宝塚歌劇団 雪組の元トップスター、望海風斗さん。20年近くいた宝塚を辞めるときはまさにコロナ禍のまっただなかで、予定していた退団時期が半年以上も後ろにずれ込んでしまうという事態も発生しました。当時、エンターテインメント自体がかなり厳しい状態で、辞めたあとのことはもちろん、踏み出した先にある世界で「自分は何者かも分からない」という状況にあったそうです。

そこから少しずつ、歩みを進めていった望海風斗さん。「外に向ける目標」から「自分の中に価値を見出す」という作業に変わっていったという望海さんの、「第二幕」での足跡に迫ります。

望海風斗さんが「私にはできない...」の堂々巡りをやめて気づいた、「ゆっくり迷えばいい」_img0
 

望海風斗(のぞみ・ふうと)さん
10月19日生まれ、神奈川県横浜市出身。2003年に宝塚歌劇団入団、同年花組に配属。2017年から雪組トップスターに就任し、三拍子揃った実力の中でも、特に歌唱力に秀でた男役として活躍。『ファントム』『ONCE UPON A TIME IN AMERICA』『fff-フォルティッシッシモ-』などの代表作で主演を演じる。2021年4月11日、宝塚歌劇団を退団。同年に行われたコンサートツアー『SPERO』では全国で5万人を動員するなど、その人気はとどまるところを知らない。退団後の出演作には、『INTO THE WOODS』や『next to normal』『ガイズ&ドールズ』などがある。2023年は『ドリームガールズ』『ムーラン・ルージュ!』などに出演。来年は日本発のオリジナルミュージカル『イザボー』での主演が決まっている。

 

先が見えないまま走ってきて、よかった


——20年間在団していた宝塚歌劇団を卒業してから2年半が経ち、初めての書籍『望海風斗 第二幕』も出版されました。お気持ちをお聞かせください。

望海風斗さん(以下、望海) ずっと連載していた(※)ものではありますが、連載に入りきらなかったもの、新たにインタビューや対談させていただいたものを含めて、すべてが一冊に収まっています。退団してから最も変化があったこの2年半は、年齢を重ねても振り返りたい時期でもありますし、すごく貴重な時間でした。ですから、こうして本にしていただけてすごく嬉しいです。
※『日経エンタテインメント!』(日経BP)2022年3月号〜2023年9月号まで、連載「望海風斗 Canta, Vivi!」を担当。

——宝塚歌劇団を卒業されて始まった「第二幕」。書籍のタイトルでもありますが、ご自身でどのように振り返りますか?

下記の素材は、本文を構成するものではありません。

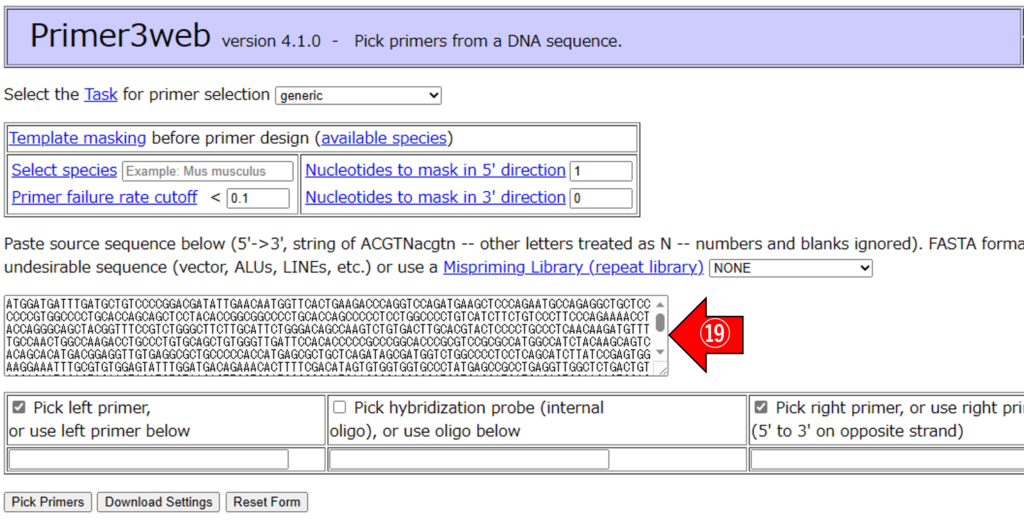1024x520 pixels.
Task: Follow the Template masking link
Action: click(77, 138)
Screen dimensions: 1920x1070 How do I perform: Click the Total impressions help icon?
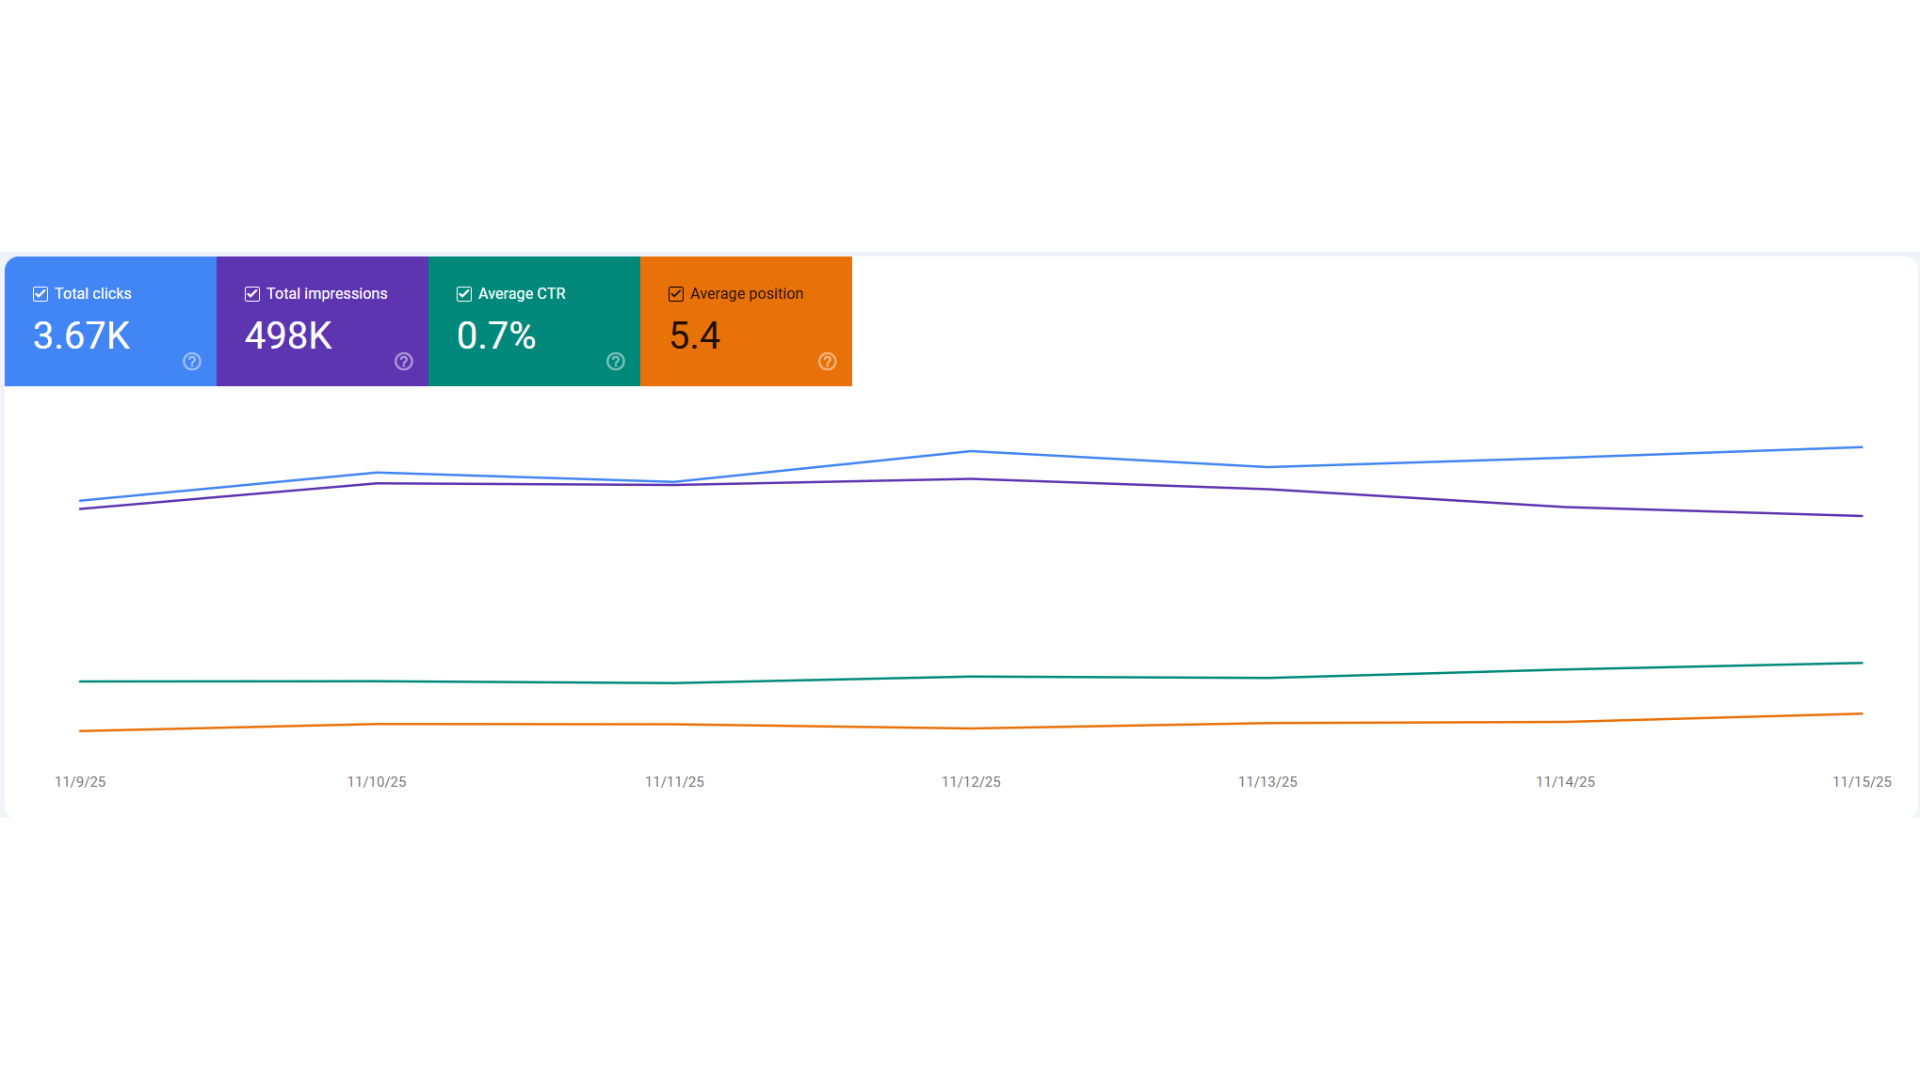[403, 362]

望海 ただただ駆け抜けた2年半でした。本当に充実した時間でしたし、まさか自分がこんな変化をするとも思っていなくて……(苦笑)。先が見えないまま走ってきたおかげで、本当にいろいろな方に出会って、いろいろな作品にも出合うことができました。
 

宝塚を辞めて、今はいい意味で「無責任」

望海風斗さんが「私にはできない...」の堂々巡りをやめて気づいた、「ゆっくり迷えばいい」_img1

 

——書籍にとても印象的な言葉がありました。現役時代はとても「男臭い、男役」と評されることが多かった望海さんが、卒業されてから「性格が柔らかくなった」と。在団中は毎日「戦いが始まる」という覚悟で臨まれていたことなど、男役トップスターとして過ごした日々と今とを比べると、気持ちにも大きな変化があったことを思わせる一節でした。

望海 宝塚を辞めてからも舞台に立っていますが、歌劇団でのあの空気感や責任感は独特だったと思います。最初は宝塚の延長で舞台に立とうとしていたのですが、当たり前ですが、周りにそんな方はいらっしゃらなくて(笑)。「ああ、こんなに何も背負わなくていいんだ」と、そのときに思いました。もしかしたら、宝塚のときもそこまで背負う必要はなかったのかもしれませんが、やはり宝塚の男役、しかもトップスターへの憧れが大きかったからこそ、あえて自分で「背負いたい」と思っていたんでしょうね。

望海 今はいい意味で「無責任」です(笑)。自分自身もどうなるのか分からないからこそ、今目の前にあることをちゃんとやる。いろいろな方との出会いも刺激になりますし、本当にあらゆることが新鮮なんです。皆さん、ちゃんと自分の生活を送りながら舞台に立っていらして、「なるほど、これからは私もそういう生き方をしていくんだな」と気付きました。それが、柔らかさに繋がっているのだと思います。